Losing weight is not a walk in the park; it takes a lot of commitment, dedication, and consistency. Intermittent fasting is one of the effective ways to lose weight that people have come to embrace, due to the evidence in results.
There are different types of intermittent fasting and they fall in the categories below:
Warrior diet – This involves eating high protein like eggs, vegetables, and low-calorie food contents for 20 hours leaving you with only 4 hours to eat all the calories you want.
Eat-stop-eat – This involves fasting for up to 24 hours a week after which you eat regularly for the rest of the week
5/2 diet – Here, you eat regularly for 5 days a week and restricting your diet for the remaining 2 days.
16/8 method – In this method, you will abstain from food for 16 hours and then take your normal diet for the remaining 8 hours.
Pros of intermittent fasting
Fasting for a long period causes a shift in the body’s metabolism. This shift causes fat to be a source of energy and not glucose.

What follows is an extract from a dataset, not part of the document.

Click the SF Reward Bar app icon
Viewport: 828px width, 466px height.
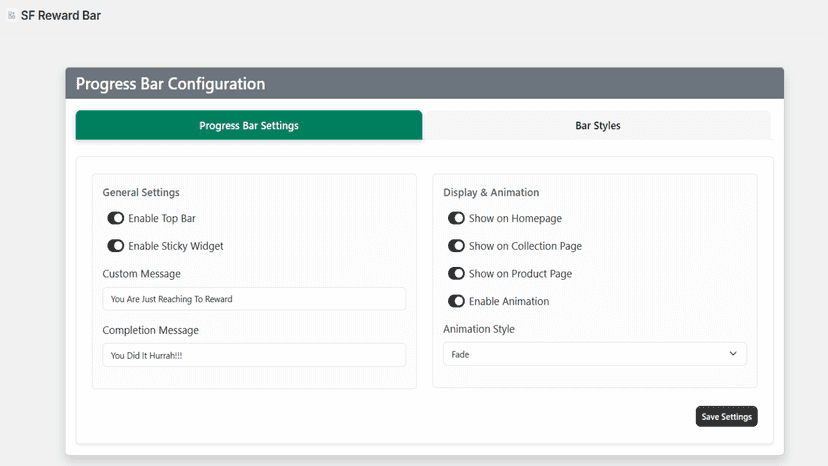pyautogui.click(x=11, y=15)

Logically, intermittent fasting makes the person consume fewer calories than they would have if they were not fasting.
Research has shown that reducing the amount of food consumed in a day, might stop people from having hypertension and lower blood pressure.
Intermittent fasting also lowers insulin levels.
Cons of intermittent fasting
It makes no sense to exercise less self-control on days you are fasting and eat too much food and calories on days you are not.
Fasting intermittently could lead to dizziness, nausea, mood swings, tiredness or even headaches.
It can also trigger eating disorders.
Before embarking on intermittent fasting, weigh your options and check with your doctor to see it is a healthy option for you.